About this exercise -> Records follow. Copy every line with "axis".
--- Input Enclosed Below ---
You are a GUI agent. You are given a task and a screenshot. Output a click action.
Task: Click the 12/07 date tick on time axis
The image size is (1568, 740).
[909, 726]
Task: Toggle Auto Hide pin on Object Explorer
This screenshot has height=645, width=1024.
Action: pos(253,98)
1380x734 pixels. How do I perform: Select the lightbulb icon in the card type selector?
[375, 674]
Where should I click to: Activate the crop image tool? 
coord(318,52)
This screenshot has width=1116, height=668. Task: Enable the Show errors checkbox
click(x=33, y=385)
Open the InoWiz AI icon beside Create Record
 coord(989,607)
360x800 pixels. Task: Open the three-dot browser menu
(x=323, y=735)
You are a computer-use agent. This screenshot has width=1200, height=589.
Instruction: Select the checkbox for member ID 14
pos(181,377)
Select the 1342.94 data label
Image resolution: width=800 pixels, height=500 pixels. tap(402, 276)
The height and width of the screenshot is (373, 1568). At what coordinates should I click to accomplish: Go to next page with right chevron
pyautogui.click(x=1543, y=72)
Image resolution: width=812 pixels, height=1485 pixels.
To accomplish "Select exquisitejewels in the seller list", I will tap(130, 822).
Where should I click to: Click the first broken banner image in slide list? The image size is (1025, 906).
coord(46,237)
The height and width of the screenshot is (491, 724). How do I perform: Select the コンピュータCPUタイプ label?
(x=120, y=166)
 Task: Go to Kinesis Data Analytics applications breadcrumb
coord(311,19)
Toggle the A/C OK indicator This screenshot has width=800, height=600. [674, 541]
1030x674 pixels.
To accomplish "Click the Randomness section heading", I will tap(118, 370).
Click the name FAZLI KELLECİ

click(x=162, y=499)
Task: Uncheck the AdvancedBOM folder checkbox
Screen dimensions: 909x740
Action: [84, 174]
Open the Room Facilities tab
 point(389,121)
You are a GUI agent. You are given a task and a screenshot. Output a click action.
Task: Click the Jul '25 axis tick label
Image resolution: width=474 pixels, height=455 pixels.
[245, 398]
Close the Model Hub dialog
--- End of Enclosed Input ---
Solved problem ->
Task: Click the 12/07 date tick on time axis
Task: Click the Jul '25 axis tick label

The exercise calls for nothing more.